È indubbiamente lodevole che la Chiesa, ispirata dalle decisioni e dalle impressioni di Papa Francesco, si lanci, con maggiore o minore convinzione, nei processi sinodali. È certo che in molte comunità tutto questo lavoro può portare i necessari frutti di una nuova vita. Ma rimane un doppio dubbio: se questo sarà alla fine per tutta la Chiesa, in tutte le comunità, e se vogliamo davvero “una Chiesa sempre in trasformazione”, una Chiesa che sia veramente “in uscita”, che cerchi sempre di “incontrare” gli “altri”, i lontani, gli smarriti, gli scartati, le situazioni periferiche, le sfide epocali, oppure si rilanciano solo alcune tendenze per rafforzarsi interiormente o per difendersi meglio dalle “insidie” e dagli “attacchi” “del mondo”, senza assumere i veri cambiamenti a cui i segni dei tempi e lo stesso Spirito spingono la Chiesa di oggi come quella di sempre.

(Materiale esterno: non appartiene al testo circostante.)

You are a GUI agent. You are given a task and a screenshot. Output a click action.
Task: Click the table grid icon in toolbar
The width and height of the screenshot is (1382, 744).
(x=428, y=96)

In linea con il Vaticano II, la Chiesa continua a essere chiamata a plasmare la sua identità nella e dalla sua impronta di servizio all’umanità. Una Chiesa che assume che la sua configurazione storica non è più – e forse non avrebbe mai dovuto essere – quella di un “cristianità”, ma piuttosto quella di un “cristianesimo”, fermento di una nuova umanità, in dialogo aperto e critico, sapienziale e profetico, con tutti gli esseri umani. Un processo sinodale che si limiti a lamentare tutto ciò che si è perso o si sta perdendo nella vita e nella prassi ecclesiale non solo è insufficiente, ma non è nemmeno autenticamente evangelico. Dovrebbe essere un processo che mira a trasformare lo spirito e lo stile di vita cristiano, le sue ispirazioni e le strutture ecclesiali, a tutti i livelli della vita delle Chiese. Ci sono troppi stili di vita pastorali e liturgici, troppi regolamenti e strutture ecclesiali che hanno smesso da tempo di trasmettere la profondità della fede cristiana, troppi luoghi che non sono ancora stati rivisti e trasformati, nemmeno nel vero spirito del Vaticano II.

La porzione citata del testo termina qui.